# What the task requires:
Which lines below fall between the one containing "Contact Us (28, 2473)" and the one containing "About Us (26, 2466)"? Repeat them exactly, counting both of those lines, and add nothing else.

# Records provided:
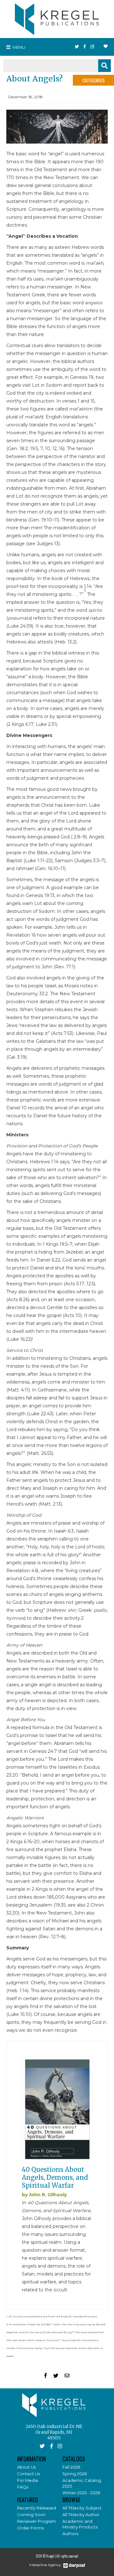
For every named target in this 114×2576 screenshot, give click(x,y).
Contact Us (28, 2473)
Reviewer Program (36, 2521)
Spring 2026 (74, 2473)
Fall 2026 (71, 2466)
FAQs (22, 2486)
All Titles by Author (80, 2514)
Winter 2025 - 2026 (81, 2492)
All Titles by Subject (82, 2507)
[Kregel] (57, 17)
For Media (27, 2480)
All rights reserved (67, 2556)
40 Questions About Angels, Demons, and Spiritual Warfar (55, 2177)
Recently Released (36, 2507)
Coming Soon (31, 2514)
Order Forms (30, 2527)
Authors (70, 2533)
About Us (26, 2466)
* * *
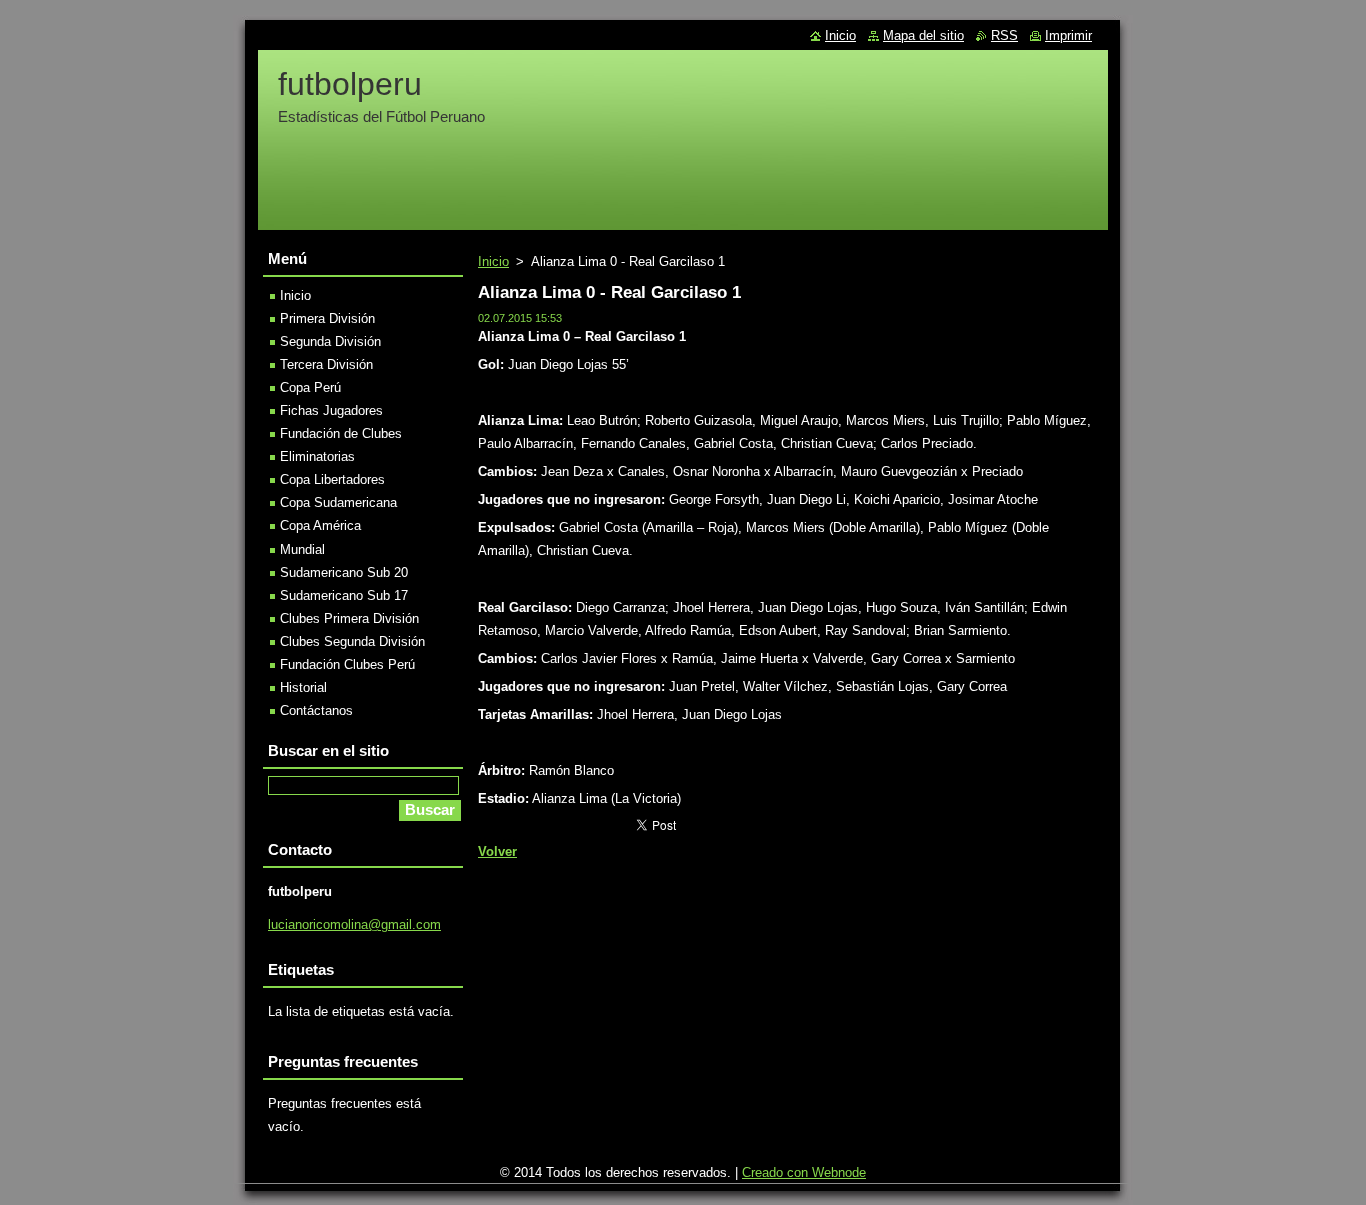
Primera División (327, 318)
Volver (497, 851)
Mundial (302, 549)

# Response to this task:
Contact Us (28, 2473)
Reviewer Program (36, 2521)
Spring 2026 (74, 2473)
Fall 2026 (71, 2466)
FAQs (22, 2486)
All Titles by Author (80, 2514)
Winter 2025 - 2026 (81, 2492)
All Titles by Subject (82, 2507)
[Kregel] (57, 17)
For Media (27, 2480)
All rights reserved (67, 2556)
40 Questions About Angels, Demons, and Spiritual Warfar (55, 2177)
Recently Released (36, 2507)
Coming Soon (31, 2514)
Order Forms (30, 2527)
Authors (70, 2533)
About Us (26, 2466)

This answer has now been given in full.